Elle avait lu bien des articles sur la crise du logement. «Je croyais avoir compris la situation, mais je n'ai vraiment réalisé l'ampleur du problème que lorsque je me suis mise moi-même, avec mon "beau profil", à me chercher un gîte», a-t-elle raconté au Devoir. «C'est incroyable l'angoisse que ça suscite. Avec un ou deux enfants à loger, ça doit être terrible à vivre.»

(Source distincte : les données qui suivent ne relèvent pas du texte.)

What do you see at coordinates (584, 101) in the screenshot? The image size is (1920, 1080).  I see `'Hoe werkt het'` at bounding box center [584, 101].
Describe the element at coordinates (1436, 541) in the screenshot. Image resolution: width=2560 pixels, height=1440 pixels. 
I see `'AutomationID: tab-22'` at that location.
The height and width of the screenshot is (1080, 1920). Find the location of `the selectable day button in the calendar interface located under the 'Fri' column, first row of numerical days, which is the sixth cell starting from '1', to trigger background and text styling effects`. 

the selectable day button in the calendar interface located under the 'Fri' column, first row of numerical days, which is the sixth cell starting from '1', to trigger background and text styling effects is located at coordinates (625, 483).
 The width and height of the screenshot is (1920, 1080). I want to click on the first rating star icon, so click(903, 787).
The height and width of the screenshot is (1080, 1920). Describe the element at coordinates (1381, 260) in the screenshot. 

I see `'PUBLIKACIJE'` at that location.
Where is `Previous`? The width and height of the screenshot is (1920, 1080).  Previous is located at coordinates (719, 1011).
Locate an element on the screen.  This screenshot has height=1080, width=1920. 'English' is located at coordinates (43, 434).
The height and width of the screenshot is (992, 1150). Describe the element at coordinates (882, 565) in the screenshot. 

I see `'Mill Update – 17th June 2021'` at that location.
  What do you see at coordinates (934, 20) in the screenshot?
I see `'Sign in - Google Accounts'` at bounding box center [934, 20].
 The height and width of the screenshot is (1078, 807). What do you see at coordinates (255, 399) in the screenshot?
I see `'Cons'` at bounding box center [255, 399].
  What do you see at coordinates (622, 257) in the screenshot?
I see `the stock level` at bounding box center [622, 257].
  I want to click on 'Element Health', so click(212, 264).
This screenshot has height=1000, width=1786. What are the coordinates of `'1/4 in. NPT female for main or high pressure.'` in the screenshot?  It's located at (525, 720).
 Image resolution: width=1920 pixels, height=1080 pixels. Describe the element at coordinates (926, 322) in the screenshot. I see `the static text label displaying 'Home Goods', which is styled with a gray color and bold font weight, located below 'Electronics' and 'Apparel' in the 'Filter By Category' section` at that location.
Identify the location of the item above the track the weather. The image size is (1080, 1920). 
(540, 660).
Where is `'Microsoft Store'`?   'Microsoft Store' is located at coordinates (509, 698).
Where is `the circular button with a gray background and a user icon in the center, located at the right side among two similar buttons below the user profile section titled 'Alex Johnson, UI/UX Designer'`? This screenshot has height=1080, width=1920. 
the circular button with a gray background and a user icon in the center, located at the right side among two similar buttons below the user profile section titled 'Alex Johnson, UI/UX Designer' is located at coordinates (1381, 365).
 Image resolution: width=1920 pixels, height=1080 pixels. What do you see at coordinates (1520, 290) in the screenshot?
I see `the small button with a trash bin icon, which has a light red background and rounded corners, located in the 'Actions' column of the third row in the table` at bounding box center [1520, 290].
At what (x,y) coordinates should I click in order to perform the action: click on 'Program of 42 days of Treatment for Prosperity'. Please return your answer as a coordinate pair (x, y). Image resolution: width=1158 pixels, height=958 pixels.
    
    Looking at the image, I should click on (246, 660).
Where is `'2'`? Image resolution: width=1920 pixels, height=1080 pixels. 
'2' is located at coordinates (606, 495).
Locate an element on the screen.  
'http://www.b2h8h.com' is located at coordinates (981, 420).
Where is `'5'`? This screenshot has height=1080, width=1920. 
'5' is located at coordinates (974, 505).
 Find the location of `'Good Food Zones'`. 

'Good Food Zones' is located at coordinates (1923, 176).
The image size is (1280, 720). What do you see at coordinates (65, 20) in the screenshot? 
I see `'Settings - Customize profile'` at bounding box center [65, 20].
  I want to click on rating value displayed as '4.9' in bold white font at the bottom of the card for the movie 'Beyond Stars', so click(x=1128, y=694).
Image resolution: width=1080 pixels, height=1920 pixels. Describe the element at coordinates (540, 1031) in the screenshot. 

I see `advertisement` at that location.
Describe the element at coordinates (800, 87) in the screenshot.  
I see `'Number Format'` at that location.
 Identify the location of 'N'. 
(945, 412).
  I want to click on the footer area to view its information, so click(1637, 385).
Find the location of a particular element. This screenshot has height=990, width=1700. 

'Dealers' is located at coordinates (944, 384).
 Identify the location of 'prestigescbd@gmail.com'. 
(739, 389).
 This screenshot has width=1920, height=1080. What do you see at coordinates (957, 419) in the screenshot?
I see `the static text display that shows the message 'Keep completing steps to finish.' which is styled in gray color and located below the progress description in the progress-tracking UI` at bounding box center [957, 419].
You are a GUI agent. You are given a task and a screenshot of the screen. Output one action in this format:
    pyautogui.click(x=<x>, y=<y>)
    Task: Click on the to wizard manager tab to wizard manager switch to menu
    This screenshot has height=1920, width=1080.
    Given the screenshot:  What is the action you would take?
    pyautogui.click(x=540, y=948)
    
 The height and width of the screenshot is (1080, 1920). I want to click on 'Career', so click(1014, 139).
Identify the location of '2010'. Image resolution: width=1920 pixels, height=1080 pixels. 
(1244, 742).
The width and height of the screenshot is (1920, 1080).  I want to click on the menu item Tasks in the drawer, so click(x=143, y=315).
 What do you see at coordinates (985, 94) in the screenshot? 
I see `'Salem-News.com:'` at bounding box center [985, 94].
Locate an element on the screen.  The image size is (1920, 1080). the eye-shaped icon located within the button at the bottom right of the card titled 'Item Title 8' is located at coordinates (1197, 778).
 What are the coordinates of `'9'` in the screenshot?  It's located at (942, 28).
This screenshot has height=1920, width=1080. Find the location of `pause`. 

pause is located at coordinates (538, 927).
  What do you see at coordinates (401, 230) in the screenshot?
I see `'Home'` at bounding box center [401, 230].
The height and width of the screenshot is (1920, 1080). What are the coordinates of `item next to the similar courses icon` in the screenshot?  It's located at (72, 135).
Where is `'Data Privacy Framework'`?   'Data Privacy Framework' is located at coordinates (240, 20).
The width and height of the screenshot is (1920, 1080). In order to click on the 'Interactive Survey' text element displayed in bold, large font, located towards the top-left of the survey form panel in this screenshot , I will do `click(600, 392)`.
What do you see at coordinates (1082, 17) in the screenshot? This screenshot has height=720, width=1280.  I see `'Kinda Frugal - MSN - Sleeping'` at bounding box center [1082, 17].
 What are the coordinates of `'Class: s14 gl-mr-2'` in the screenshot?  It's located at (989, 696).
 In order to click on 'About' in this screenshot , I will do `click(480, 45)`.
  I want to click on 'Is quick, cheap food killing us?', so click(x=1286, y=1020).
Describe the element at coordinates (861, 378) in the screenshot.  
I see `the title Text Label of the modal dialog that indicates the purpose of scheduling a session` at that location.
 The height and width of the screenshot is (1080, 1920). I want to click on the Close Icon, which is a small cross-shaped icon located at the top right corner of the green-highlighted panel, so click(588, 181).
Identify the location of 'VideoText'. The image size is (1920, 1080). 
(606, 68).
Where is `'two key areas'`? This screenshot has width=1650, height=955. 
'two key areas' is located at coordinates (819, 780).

Comme elle l'explique dans une lettre publiée en page Idées aujourd'hui, Mme Turcotte a finalement trouvé à se loger. Mais elle n'en revient toujours pas de l'inertie des politiciens face à la situation.





Chiffre contesté


En avril, le FRAPRU affirmait que quelque 470 ménages étaient sans logement au Québec, un chiffre contesté la semaine dernière à l'Assemblée nationale par le ministre délégué à l'Habitation, Jacques Côté. Le FRAPRU maintient pourtant ses données et affirme même que plus de 600 ménages n'ont actuellement pas de logement à eux.


À l'OMH, on constate aussi que la situation est sans précédent. Il reste 91 ménages sur la liste d'urgence de 2001: des gens qui, depuis le 1er juillet dernier, ont téléphoné à l'OMH parce qu'ils n'avaient pas de logement. Et la liste de gens qui craignent de se retrouver sans toit le 1er juillet prochain atteint déjà 174 ménages.


Rien à voir avec les quelques appels reçus à la même date l'an dernier.


Sans compter les 300 ménages de la liste d'attente régulière (celle-ci en compte 12 500), qui cohabitent, sans se plaindre, avec une autre famille en attendant d'avoir leur propre toit, une situation elle aussi inusitée, explique Louise Hébert.


Le plan d'urgence de Québec et des villes en vue du 1er juillet est donc attendu avec impatience. Non pas parce que les gens vont arrêter de chercher, plutôt afin d'avoir l'impression que quelqu'un, quelque part, peut les aider à se dépanner.


En attendant la vraie solution: «avoir un vrai logement à nous!», s'exclame Alain Laurin.